--- SELECTED EXCERPT ---

At 310, at least one of the requested website and/or the engineered, extracted website indicators are compared to at least one of websites and website indicators in a blocklist, that have been previously identified as being associated with at least one fake e-shop, to predict if a resource of the website is associated with a fake e-shop. The method 300 can proceed to 311.

At 311, if a match is not found between at least one of the requested website and/or the engineered, extracted website indicators and at least one of websites and website indicators in the blocklist, the method can proceed to 312. If a match is found between at least one of the requested website and/or the engineered, extracted website indicators and at least one of websites and/or website indicators in the blocklist, the method can proceed to 314.

At 312, a machine learning model, in some embodiments including blocklist rules, is applied to the engineered, extracted website indicators to predict if the requested website, associated with the engineered, extracted website indicators, is a fake e-shop. The method 300 can then proceed to 313.

--- DATA SECTION ---

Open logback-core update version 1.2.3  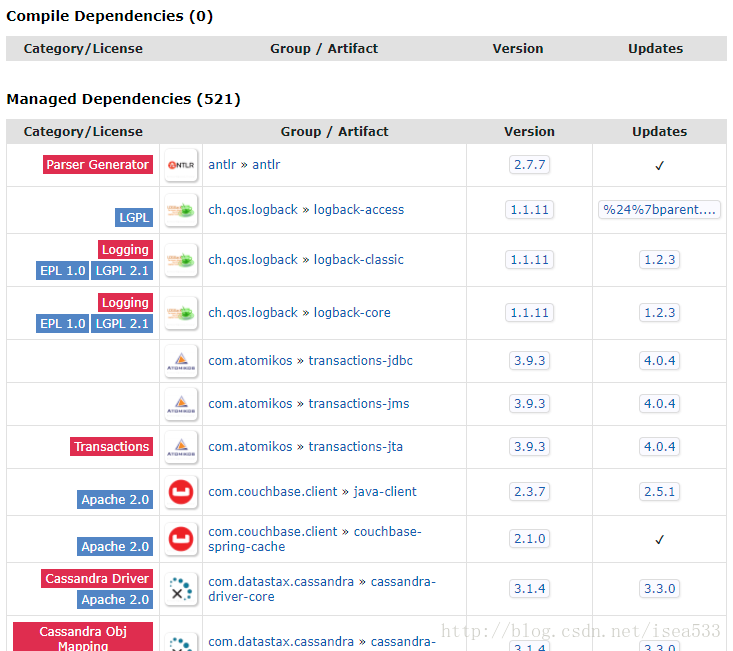[x=659, y=313]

---

TASKS TO PERFORM:
A. Answer these questions from the fake e-shop detection excerpt:
(i) At step 310, what are the requested website and the engineered, extracted website indicators compared to?
(ii) At step 311, which step comes next if a match is found?
(iii) At step 312, what is applied to the engineered, extracted website indicators?
B. Can you go on with the fake e-shop detection excerpt from the point where it stops?
The listing is separate material with no connection to the fake e-shop detection excerpt.

WRITTEN ANSWERS:
A.
(i) Websites and website indicators in a blocklist that have already been identified as associated with at least one fake e-shop.
(ii) Step 314.
(iii) A machine learning model, which in some embodiments includes blocklist rules.

B.
At 313, if the requested website is identified as a fake e-shop, the method 300 can proceed to 314. If the requested website is not identified as a fake e-shop, the method 300 can proceed to 316.

At 314, at least one of, a message is communicated to a user that requested the website identifying the website as a fake e-shop, access to the requested website is blocked, and/or an identification of the requested website and/or the indicators used to determine that the requested website is a fake e-shop are added to a blocklist of fake e-shop websites and fake e-shop indicators. That is, in some embodiments and as described above, at least one of the blocklists 142 and the optional blocklist 122 on the user device 102 can be updated with the added indicators and/or websites indicative of the fake e-shop. The method 300 can end at 318.

At 316, at least one of, a user that requested the website is given access to the requested website, or an identification of the requested website and/or the indicators used to determine that the requested website is not a fake e-shop are added to a list of safe websites. The method 300 can end at 318.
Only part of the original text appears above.